* [Problem statement] Could you repeat, exactly and with no pictures, only the lines from the start of the records through the line containing "Click the BEISPIELKALKULATION heading"?

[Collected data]
- - - -

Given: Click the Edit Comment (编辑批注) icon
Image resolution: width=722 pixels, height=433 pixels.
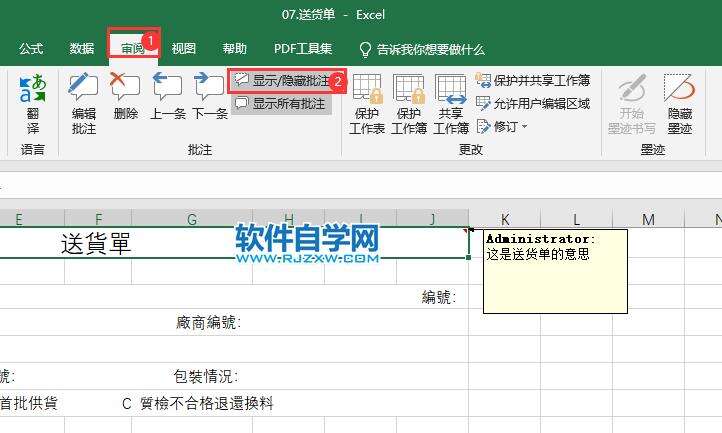Looking at the screenshot, I should click(83, 104).
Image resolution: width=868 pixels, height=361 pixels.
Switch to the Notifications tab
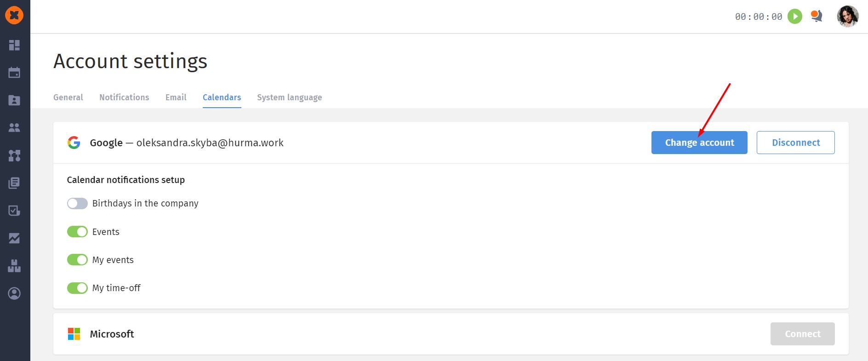[124, 97]
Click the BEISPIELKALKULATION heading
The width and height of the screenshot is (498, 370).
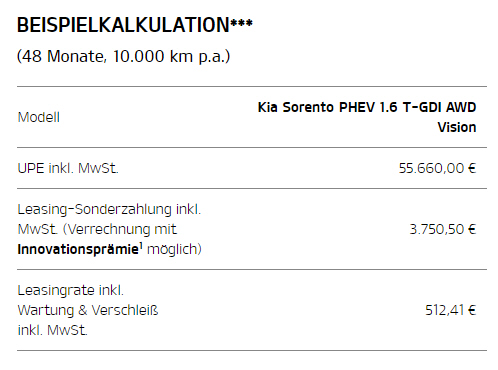point(123,25)
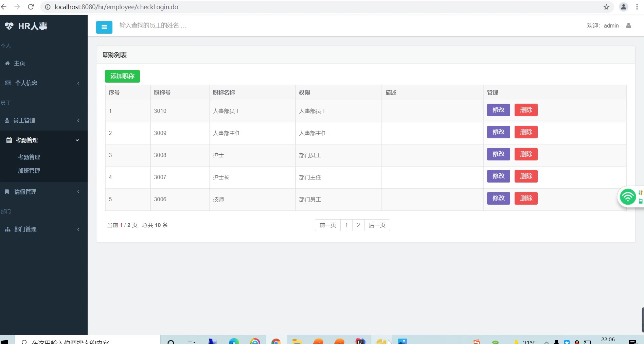644x344 pixels.
Task: Delete the 护士长 row 3007
Action: (526, 176)
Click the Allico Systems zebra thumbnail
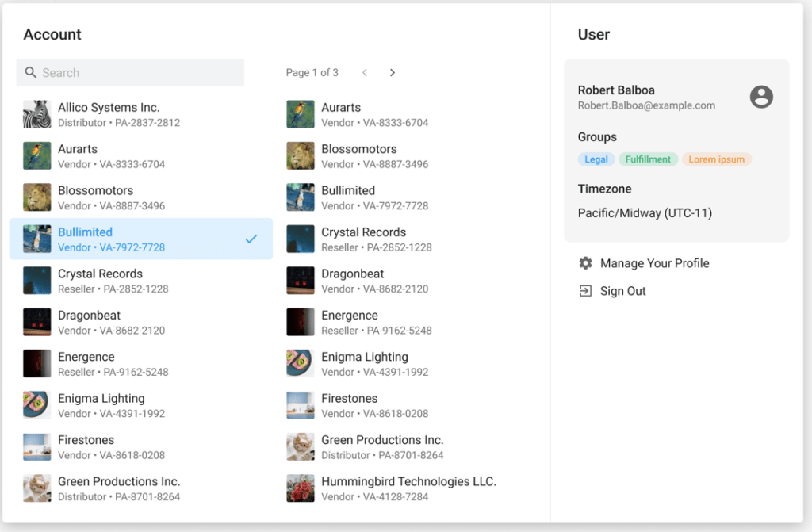Image resolution: width=812 pixels, height=532 pixels. pos(35,114)
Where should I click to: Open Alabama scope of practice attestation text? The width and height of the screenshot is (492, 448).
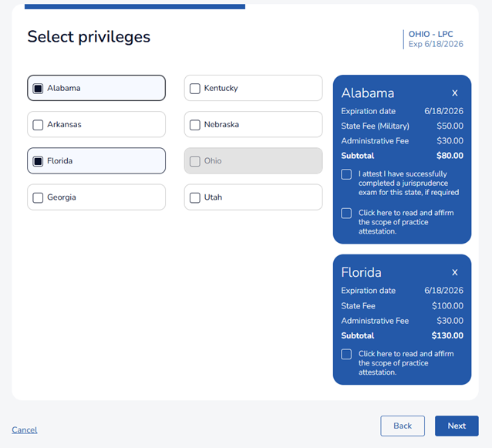point(406,222)
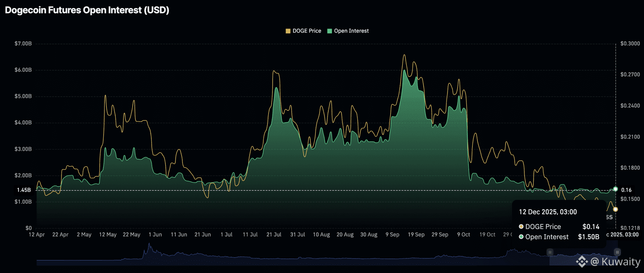
Task: Click the green Open Interest endpoint marker
Action: coord(615,189)
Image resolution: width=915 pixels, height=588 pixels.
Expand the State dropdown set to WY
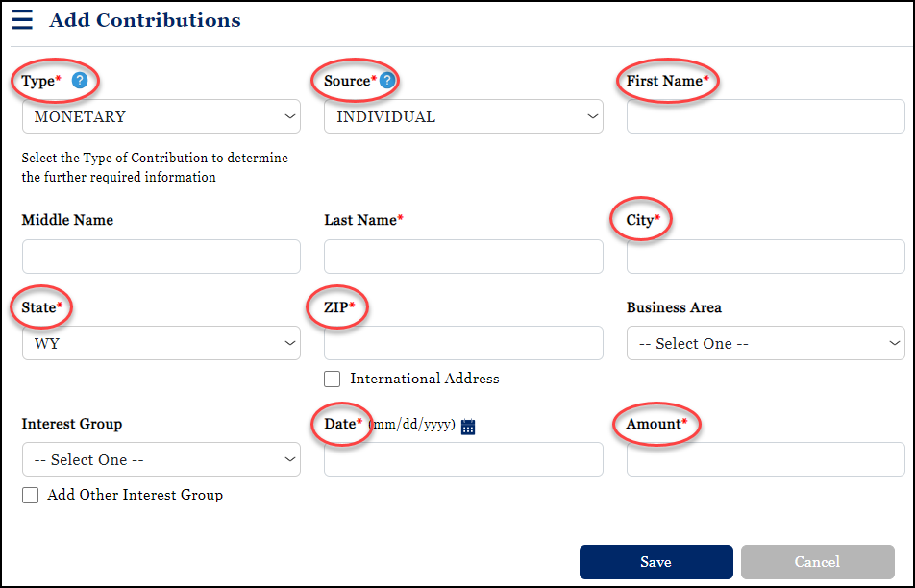pyautogui.click(x=161, y=343)
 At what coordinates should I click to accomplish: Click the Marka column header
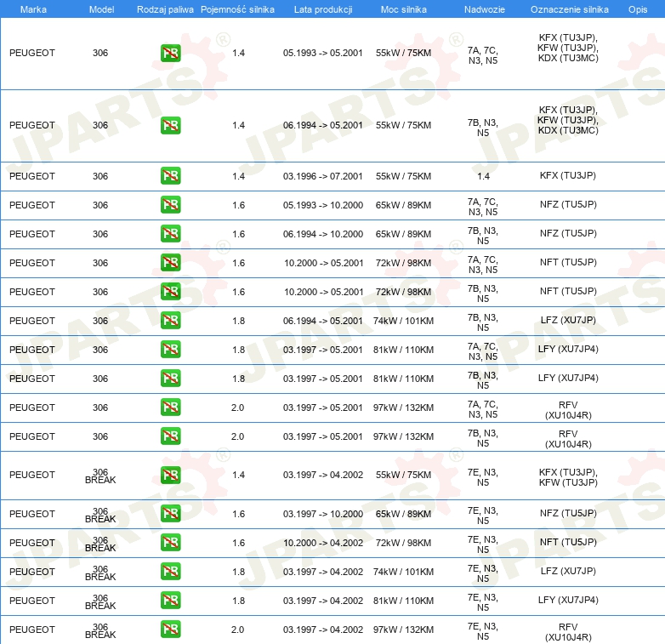[x=33, y=9]
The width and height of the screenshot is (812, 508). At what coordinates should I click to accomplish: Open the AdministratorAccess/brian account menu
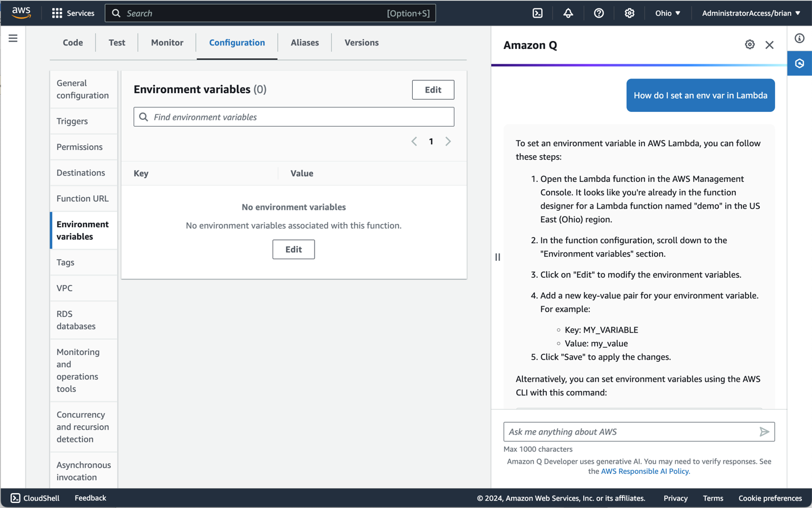[751, 13]
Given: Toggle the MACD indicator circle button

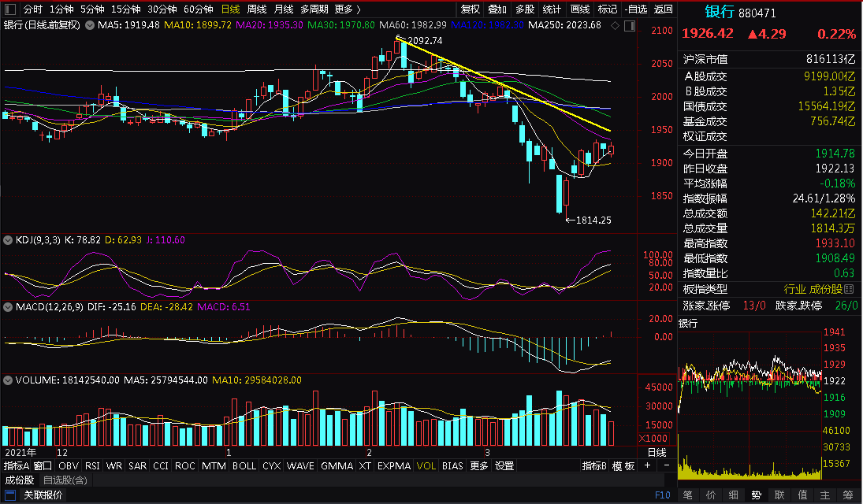Looking at the screenshot, I should coord(8,307).
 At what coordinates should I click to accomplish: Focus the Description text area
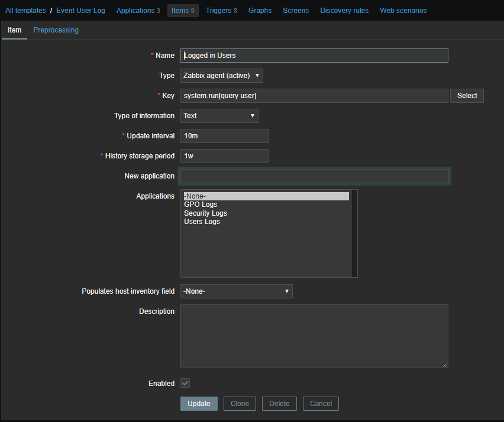coord(314,336)
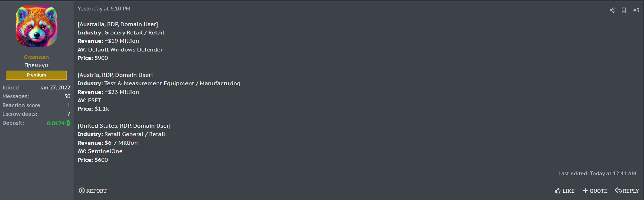Click the LIKE button label
Image resolution: width=644 pixels, height=200 pixels.
(569, 191)
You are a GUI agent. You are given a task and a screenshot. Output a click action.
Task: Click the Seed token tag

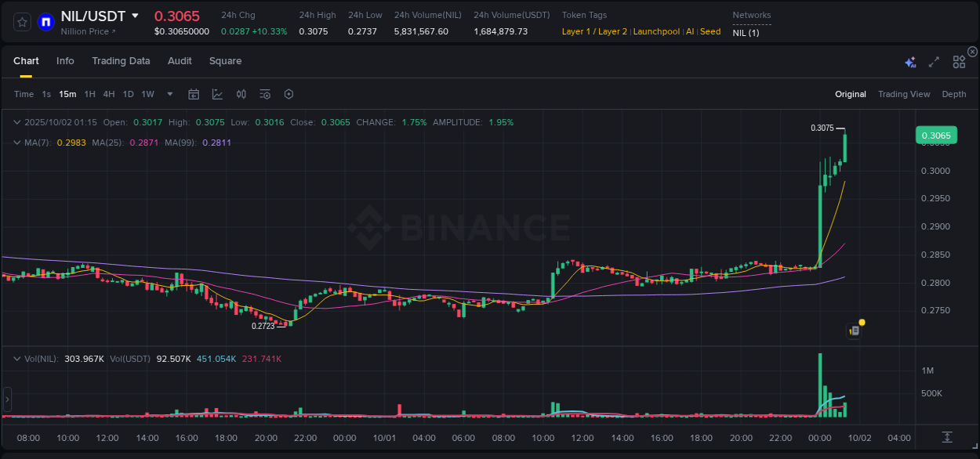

- - - -

* [Exercise answer]
Given: Click the Edit Comment (编辑批注) icon
Image resolution: width=722 pixels, height=433 pixels.
Looking at the screenshot, I should click(83, 104).
Image resolution: width=868 pixels, height=361 pixels.
Switch to the Notifications tab
[124, 97]
Click the BEISPIELKALKULATION heading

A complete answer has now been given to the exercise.